■ **Prompt**
Return all the records, each one exactly as given.

■ **Information provided**
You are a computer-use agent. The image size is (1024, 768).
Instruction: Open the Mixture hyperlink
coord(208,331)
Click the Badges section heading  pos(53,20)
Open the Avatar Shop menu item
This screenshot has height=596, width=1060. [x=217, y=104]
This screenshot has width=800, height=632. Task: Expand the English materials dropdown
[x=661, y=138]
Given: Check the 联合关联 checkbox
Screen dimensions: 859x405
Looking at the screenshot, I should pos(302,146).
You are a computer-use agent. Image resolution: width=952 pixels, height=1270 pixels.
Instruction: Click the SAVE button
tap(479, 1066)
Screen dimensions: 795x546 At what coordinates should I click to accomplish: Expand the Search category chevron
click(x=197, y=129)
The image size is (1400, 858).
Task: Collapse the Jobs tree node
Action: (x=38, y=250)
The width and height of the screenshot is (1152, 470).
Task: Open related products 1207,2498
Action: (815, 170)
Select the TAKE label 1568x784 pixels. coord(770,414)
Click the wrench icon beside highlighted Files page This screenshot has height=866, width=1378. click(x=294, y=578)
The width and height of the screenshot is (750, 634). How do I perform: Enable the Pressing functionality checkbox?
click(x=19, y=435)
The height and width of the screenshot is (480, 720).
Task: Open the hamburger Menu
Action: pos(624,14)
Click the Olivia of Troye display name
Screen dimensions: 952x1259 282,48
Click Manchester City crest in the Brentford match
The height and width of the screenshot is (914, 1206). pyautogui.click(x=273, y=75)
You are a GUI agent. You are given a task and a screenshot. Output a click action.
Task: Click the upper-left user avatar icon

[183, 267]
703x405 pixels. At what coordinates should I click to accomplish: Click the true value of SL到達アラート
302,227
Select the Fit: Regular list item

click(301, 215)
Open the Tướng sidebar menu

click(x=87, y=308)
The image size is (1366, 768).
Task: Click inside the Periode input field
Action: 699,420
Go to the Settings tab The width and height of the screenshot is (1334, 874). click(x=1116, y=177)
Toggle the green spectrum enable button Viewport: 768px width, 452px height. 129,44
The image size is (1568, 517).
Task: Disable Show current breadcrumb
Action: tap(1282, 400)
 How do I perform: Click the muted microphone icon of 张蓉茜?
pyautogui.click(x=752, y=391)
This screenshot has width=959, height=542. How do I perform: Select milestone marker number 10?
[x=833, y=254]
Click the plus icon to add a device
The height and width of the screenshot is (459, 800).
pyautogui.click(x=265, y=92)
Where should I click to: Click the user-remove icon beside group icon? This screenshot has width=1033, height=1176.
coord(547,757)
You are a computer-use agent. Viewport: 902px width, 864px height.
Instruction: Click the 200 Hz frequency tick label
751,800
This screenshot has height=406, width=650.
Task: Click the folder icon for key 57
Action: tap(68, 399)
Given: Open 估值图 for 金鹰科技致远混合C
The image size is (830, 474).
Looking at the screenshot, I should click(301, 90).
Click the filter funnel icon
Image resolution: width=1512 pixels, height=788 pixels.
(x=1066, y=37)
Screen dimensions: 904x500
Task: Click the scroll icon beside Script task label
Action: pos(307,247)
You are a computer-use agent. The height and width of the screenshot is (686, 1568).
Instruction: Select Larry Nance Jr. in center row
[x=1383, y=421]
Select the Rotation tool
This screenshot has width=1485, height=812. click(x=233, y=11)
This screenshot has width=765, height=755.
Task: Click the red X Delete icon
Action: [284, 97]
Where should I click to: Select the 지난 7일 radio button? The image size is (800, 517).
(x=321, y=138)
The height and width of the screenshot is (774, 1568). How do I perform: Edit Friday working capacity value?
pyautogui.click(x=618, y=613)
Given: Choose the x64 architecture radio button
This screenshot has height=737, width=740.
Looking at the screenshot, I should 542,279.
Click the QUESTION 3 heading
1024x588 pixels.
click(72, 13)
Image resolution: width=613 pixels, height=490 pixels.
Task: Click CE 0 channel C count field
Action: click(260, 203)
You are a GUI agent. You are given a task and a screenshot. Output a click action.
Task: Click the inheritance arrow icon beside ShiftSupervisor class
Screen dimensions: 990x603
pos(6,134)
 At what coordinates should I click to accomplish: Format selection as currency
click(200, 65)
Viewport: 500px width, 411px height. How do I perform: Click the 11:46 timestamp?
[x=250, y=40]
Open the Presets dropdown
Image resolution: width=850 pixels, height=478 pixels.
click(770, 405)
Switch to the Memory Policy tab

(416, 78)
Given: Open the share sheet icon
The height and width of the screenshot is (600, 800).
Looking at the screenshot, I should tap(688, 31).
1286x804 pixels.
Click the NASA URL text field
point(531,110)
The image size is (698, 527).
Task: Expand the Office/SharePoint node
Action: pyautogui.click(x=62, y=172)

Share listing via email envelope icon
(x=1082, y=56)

■ **Answer to this task**
You are a computer-use agent. The image size is (1024, 768).
Instruction: Open the Mixture hyperlink
coord(208,331)
Click the Badges section heading  pos(53,20)
Open the Avatar Shop menu item
This screenshot has height=596, width=1060. [x=217, y=104]
This screenshot has width=800, height=632. Task: Expand the English materials dropdown
[x=661, y=138]
Given: Check the 联合关联 checkbox
Screen dimensions: 859x405
Looking at the screenshot, I should pos(302,146).
You are a computer-use agent. Image resolution: width=952 pixels, height=1270 pixels.
Instruction: Click the SAVE button
tap(479, 1066)
Screen dimensions: 795x546 At what coordinates should I click to accomplish: Expand the Search category chevron
click(x=197, y=129)
The image size is (1400, 858).
Task: Collapse the Jobs tree node
Action: (x=38, y=250)
The width and height of the screenshot is (1152, 470).
Task: Open related products 1207,2498
Action: (815, 170)
Select the TAKE label 1568x784 pixels. coord(770,414)
Click the wrench icon beside highlighted Files page This screenshot has height=866, width=1378. click(x=294, y=578)
The width and height of the screenshot is (750, 634). How do I perform: Enable the Pressing functionality checkbox?
click(x=19, y=435)
The height and width of the screenshot is (480, 720).
Task: Open the hamburger Menu
Action: pos(624,14)
Click the Olivia of Troye display name
Screen dimensions: 952x1259 282,48
Click Manchester City crest in the Brentford match
The height and width of the screenshot is (914, 1206). pyautogui.click(x=273, y=75)
You are a GUI agent. You are given a task and a screenshot. Output a click action.
Task: Click the upper-left user avatar icon

[183, 267]
703x405 pixels. At what coordinates should I click to accomplish: Click the true value of SL到達アラート
302,227
Select the Fit: Regular list item

click(301, 215)
Open the Tướng sidebar menu

click(x=87, y=308)
The image size is (1366, 768).
Task: Click inside the Periode input field
Action: 699,420
Go to the Settings tab The width and height of the screenshot is (1334, 874). click(x=1116, y=177)
Toggle the green spectrum enable button Viewport: 768px width, 452px height. 129,44
The image size is (1568, 517).
Task: Disable Show current breadcrumb
Action: tap(1282, 400)
 How do I perform: Click the muted microphone icon of 张蓉茜?
pyautogui.click(x=752, y=391)
This screenshot has width=959, height=542. How do I perform: Select milestone marker number 10?
[x=833, y=254]
Click the plus icon to add a device
The height and width of the screenshot is (459, 800).
pyautogui.click(x=265, y=92)
Where should I click to: Click the user-remove icon beside group icon? This screenshot has width=1033, height=1176.
coord(547,757)
You are a computer-use agent. Viewport: 902px width, 864px height.
Instruction: Click the 200 Hz frequency tick label
751,800
This screenshot has height=406, width=650.
Task: Click the folder icon for key 57
Action: tap(68, 399)
Given: Open 估值图 for 金鹰科技致远混合C
The image size is (830, 474).
Looking at the screenshot, I should click(301, 90).
Click the filter funnel icon
Image resolution: width=1512 pixels, height=788 pixels.
(x=1066, y=37)
Screen dimensions: 904x500
Task: Click the scroll icon beside Script task label
Action: pos(307,247)
You are a computer-use agent. The height and width of the screenshot is (686, 1568).
Instruction: Select Larry Nance Jr. in center row
[x=1383, y=421]
Select the Rotation tool
This screenshot has width=1485, height=812. click(x=233, y=11)
This screenshot has width=765, height=755.
Task: Click the red X Delete icon
Action: [284, 97]
Where should I click to: Select the 지난 7일 radio button? The image size is (800, 517).
(x=321, y=138)
The height and width of the screenshot is (774, 1568). How do I perform: Edit Friday working capacity value?
pyautogui.click(x=618, y=613)
Given: Choose the x64 architecture radio button
This screenshot has height=737, width=740.
Looking at the screenshot, I should 542,279.
Click the QUESTION 3 heading
1024x588 pixels.
click(72, 13)
Image resolution: width=613 pixels, height=490 pixels.
Task: Click CE 0 channel C count field
Action: click(260, 203)
You are a GUI agent. You are given a task and a screenshot. Output a click action.
Task: Click the inheritance arrow icon beside ShiftSupervisor class
Screen dimensions: 990x603
pos(6,134)
 At what coordinates should I click to accomplish: Format selection as currency
click(200, 65)
Viewport: 500px width, 411px height. How do I perform: Click the 11:46 timestamp?
[x=250, y=40]
Open the Presets dropdown
Image resolution: width=850 pixels, height=478 pixels.
click(770, 405)
Switch to the Memory Policy tab

(416, 78)
Given: Open the share sheet icon
The height and width of the screenshot is (600, 800).
Looking at the screenshot, I should tap(688, 31).
1286x804 pixels.
Click the NASA URL text field
point(531,110)
The image size is (698, 527).
Task: Expand the Office/SharePoint node
Action: pyautogui.click(x=62, y=172)

Share listing via email envelope icon
(x=1082, y=56)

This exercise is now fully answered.